### Görev listesi
[A] Kaynaktan alıntıya göre Boris Blacher, Der Großinquisitor oratoryosunu hangi eserden çıkarmıştır?
[B] Kaynaktan alıntıyı iki cümleyle özetleyin.

### Kaynaktan alıntı
►

Der Großinquisitor, Boris Blacher’in Karamazof Kardeşler’den çekip çıkardığı oratoryosu, II. Dünya Savaşı’nın yüreğinde olgunlaştığından beri huzura kavuşamadı. Unutuluşun kıyısındaki o besteciye uzanmam itibar yontuculuğuna soyunma işgüzarlığından değil ama, avuntunun zorunluluğundan. Yoksa, klasik müziğin sırf son yüz yılına göz atmak bile kayboluşun ona özgü olmadığını görmeye yeter: Glanert’in Caligula’sından (Camus) Usmanbaş’ın Şenlikname’sine (İlhan Berk) dek, duyma eşiğinin bir adım ötesinde sayısız yapıt bekliyor, bilmiyor değilim.

◄

### Kayıtlı veriler
►

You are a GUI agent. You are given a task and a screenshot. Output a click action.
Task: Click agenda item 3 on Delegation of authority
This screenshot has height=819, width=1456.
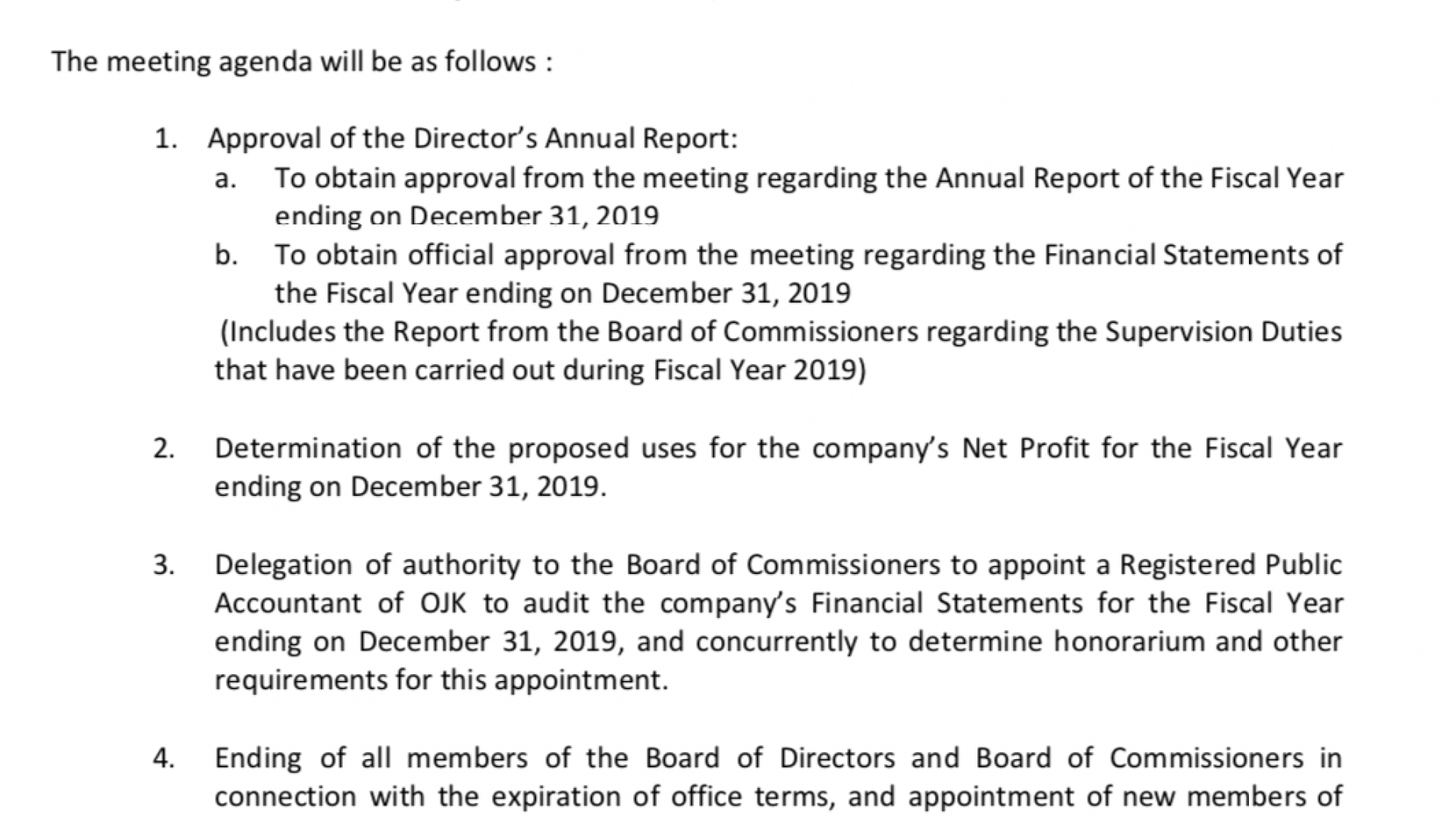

◄

### Çözümler
[A] Karamazof Kardeşler'den.

[B] Boris Blacher'in Karamazof Kardeşler'den çıkardığı Der Großinquisitor oratoryosu, II. Dünya Savaşı'nın ortasında olgunlaştığından beri huzura kavuşamamıştır. Yazar, unutuluşun kıyısındaki bu besteciye itibar kazandırmak için değil, avunma zorunluluğundan yöneldiğini söyler ve Glanert'in Caligula'sından Usmanbaş'ın Şenlikname'sine kadar sayısız yapıtın da duyulmayı beklediğini belirtir.